Go to the line holding "Task: Expand the BillingTerm dropdown" in the entries below and write out exactly every line down to and including the line holding "Click info icon beside Mean time to recovery".

__GIVEN RECORDS__:
* * * * *
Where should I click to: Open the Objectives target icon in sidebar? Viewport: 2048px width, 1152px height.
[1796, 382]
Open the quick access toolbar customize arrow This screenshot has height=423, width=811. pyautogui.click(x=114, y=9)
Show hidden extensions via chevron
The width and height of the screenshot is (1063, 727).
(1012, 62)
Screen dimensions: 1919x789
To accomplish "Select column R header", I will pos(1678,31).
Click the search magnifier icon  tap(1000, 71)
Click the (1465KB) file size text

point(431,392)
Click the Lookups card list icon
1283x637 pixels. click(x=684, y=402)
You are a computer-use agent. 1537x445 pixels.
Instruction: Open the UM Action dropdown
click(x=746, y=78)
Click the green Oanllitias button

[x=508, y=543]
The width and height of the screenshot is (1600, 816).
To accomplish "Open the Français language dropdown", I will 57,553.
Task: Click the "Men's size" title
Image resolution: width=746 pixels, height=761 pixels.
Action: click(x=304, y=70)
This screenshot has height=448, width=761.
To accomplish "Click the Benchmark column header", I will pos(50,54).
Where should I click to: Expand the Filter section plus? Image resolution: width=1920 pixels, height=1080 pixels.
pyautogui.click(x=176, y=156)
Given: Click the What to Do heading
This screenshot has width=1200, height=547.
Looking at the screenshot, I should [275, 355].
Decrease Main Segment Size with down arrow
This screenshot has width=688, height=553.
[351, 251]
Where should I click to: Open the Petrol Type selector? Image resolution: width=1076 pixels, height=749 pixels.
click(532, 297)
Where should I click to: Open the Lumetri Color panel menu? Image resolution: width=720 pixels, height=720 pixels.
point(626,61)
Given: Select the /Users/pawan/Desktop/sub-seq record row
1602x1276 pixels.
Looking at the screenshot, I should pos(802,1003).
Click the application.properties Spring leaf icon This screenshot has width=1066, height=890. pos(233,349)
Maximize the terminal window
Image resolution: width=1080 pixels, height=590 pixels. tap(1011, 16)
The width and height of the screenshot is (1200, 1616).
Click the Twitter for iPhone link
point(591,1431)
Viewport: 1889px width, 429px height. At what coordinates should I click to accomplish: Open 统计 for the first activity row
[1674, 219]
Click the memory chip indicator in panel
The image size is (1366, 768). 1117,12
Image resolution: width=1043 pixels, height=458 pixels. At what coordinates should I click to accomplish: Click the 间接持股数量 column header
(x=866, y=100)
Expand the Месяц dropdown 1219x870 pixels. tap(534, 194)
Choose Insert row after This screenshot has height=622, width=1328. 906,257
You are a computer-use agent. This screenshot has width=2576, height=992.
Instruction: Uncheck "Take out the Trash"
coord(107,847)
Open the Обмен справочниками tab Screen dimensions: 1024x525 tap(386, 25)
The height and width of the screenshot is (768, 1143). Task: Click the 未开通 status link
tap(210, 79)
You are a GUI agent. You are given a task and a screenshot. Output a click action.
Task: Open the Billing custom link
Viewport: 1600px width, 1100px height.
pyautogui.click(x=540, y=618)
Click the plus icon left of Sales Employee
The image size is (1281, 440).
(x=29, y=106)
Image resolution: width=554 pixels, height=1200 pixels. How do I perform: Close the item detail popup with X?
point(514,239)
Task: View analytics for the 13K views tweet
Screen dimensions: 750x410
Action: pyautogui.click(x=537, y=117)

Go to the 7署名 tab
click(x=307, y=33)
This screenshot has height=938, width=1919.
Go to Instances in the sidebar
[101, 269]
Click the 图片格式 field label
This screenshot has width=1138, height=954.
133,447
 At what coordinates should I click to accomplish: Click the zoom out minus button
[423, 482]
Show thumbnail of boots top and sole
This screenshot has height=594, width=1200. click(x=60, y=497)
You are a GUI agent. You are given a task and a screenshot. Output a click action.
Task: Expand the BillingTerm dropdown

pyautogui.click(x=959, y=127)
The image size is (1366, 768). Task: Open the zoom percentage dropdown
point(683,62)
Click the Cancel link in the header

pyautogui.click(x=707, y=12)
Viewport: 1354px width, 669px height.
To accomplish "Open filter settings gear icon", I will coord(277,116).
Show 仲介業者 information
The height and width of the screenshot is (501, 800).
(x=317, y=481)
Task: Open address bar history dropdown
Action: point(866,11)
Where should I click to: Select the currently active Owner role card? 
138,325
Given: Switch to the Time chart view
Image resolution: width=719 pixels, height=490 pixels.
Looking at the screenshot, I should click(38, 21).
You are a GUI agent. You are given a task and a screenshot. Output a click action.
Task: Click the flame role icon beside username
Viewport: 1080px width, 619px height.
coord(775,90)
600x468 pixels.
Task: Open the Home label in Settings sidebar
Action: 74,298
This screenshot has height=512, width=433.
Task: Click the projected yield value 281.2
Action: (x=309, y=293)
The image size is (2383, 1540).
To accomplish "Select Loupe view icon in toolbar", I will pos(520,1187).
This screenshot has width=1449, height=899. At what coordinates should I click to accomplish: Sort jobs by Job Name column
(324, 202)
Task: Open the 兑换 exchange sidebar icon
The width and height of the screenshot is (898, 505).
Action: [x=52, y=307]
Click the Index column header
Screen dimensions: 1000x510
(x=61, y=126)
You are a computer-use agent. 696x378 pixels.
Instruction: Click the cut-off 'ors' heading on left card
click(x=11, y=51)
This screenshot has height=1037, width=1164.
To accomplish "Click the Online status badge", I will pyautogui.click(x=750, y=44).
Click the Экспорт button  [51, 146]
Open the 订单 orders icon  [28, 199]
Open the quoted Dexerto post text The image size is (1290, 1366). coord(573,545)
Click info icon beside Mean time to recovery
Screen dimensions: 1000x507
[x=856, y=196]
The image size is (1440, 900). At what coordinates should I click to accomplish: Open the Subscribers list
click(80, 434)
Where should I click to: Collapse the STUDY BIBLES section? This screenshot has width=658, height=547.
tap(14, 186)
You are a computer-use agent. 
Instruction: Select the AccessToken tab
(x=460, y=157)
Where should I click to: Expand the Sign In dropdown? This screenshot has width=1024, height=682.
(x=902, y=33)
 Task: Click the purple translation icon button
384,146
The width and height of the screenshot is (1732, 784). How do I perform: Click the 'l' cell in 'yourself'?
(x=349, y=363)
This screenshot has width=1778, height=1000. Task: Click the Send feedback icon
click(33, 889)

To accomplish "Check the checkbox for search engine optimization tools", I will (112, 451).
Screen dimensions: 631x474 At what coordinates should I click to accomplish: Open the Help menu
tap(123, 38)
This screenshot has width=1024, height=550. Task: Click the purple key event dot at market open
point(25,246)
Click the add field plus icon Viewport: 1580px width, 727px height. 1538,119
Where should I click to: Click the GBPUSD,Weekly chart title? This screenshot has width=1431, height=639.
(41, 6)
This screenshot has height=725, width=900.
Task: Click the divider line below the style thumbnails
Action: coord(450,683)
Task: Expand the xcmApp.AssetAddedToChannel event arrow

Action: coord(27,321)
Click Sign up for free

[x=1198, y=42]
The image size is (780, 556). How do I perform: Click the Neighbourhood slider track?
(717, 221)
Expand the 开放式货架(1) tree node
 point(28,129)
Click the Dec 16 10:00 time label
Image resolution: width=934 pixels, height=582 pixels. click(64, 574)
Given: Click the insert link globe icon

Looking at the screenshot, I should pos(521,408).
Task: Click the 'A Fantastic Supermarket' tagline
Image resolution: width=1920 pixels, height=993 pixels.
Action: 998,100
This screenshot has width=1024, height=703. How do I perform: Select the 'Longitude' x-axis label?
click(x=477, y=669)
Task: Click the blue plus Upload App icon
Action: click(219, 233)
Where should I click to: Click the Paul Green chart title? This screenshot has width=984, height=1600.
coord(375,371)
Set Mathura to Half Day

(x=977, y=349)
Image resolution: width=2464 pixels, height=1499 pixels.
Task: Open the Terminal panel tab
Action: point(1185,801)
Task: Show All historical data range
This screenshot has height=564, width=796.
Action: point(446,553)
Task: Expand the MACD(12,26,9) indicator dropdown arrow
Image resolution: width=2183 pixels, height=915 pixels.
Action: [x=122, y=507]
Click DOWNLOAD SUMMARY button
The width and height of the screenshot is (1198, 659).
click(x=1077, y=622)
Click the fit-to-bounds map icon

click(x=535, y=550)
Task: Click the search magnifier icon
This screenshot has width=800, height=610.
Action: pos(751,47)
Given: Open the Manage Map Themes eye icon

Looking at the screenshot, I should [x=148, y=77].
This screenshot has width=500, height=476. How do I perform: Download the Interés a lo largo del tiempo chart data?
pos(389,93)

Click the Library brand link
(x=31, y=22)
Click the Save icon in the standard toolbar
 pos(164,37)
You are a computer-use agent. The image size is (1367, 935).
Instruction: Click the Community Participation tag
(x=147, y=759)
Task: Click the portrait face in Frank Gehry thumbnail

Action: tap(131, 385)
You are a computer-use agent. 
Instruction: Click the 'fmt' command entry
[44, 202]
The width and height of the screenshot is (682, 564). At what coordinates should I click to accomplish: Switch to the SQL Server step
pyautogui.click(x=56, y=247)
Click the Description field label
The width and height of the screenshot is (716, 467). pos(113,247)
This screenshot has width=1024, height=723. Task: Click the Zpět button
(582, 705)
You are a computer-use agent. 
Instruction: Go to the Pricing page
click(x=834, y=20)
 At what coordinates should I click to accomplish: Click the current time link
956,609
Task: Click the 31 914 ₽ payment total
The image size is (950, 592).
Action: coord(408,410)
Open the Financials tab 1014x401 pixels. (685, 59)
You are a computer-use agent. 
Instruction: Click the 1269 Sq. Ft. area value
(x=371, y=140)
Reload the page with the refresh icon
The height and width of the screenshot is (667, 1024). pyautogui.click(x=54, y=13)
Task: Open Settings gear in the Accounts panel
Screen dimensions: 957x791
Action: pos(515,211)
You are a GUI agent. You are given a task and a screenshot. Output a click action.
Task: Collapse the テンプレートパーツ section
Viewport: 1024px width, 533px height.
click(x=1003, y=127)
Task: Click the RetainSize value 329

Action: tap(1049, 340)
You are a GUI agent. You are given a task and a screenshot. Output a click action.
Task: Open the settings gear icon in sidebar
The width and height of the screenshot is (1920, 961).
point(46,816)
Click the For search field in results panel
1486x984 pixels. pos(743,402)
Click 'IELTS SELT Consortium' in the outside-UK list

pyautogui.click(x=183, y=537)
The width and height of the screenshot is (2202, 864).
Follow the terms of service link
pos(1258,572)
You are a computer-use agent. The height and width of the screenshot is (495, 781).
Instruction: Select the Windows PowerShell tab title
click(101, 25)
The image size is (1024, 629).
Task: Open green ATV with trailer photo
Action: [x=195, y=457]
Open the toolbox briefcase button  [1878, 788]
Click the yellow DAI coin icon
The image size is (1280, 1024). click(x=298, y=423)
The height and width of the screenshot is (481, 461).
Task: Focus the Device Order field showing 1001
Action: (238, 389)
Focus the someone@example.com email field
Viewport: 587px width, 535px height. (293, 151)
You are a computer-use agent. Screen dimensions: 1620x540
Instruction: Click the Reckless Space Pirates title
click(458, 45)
* * * * *
__RESULT OF THIS EXERCISE__:
Task: Expand the BillingTerm dropdown

pyautogui.click(x=959, y=127)
The image size is (1366, 768). Task: Open the zoom percentage dropdown
point(683,62)
Click the Cancel link in the header

pyautogui.click(x=707, y=12)
Viewport: 1354px width, 669px height.
To accomplish "Open filter settings gear icon", I will coord(277,116).
Show 仲介業者 information
The height and width of the screenshot is (501, 800).
(x=317, y=481)
Task: Open address bar history dropdown
Action: point(866,11)
Where should I click to: Select the currently active Owner role card? 
138,325
Given: Switch to the Time chart view
Image resolution: width=719 pixels, height=490 pixels.
Looking at the screenshot, I should click(38, 21).
You are a GUI agent. You are given a task and a screenshot. Output a click action.
Task: Click the flame role icon beside username
Viewport: 1080px width, 619px height.
coord(775,90)
600x468 pixels.
Task: Open the Home label in Settings sidebar
Action: 74,298
This screenshot has height=512, width=433.
Task: Click the projected yield value 281.2
Action: (x=309, y=293)
The image size is (2383, 1540).
To accomplish "Select Loupe view icon in toolbar", I will pos(520,1187).
This screenshot has width=1449, height=899. At what coordinates should I click to accomplish: Sort jobs by Job Name column
(324, 202)
Task: Open the 兑换 exchange sidebar icon
The width and height of the screenshot is (898, 505).
Action: [x=52, y=307]
Click the Index column header
Screen dimensions: 1000x510
(x=61, y=126)
You are a computer-use agent. 696x378 pixels.
Instruction: Click the cut-off 'ors' heading on left card
click(x=11, y=51)
This screenshot has height=1037, width=1164.
To accomplish "Click the Online status badge", I will pyautogui.click(x=750, y=44).
Click the Экспорт button  [51, 146]
Open the 订单 orders icon  [28, 199]
Open the quoted Dexerto post text The image size is (1290, 1366). coord(573,545)
Click info icon beside Mean time to recovery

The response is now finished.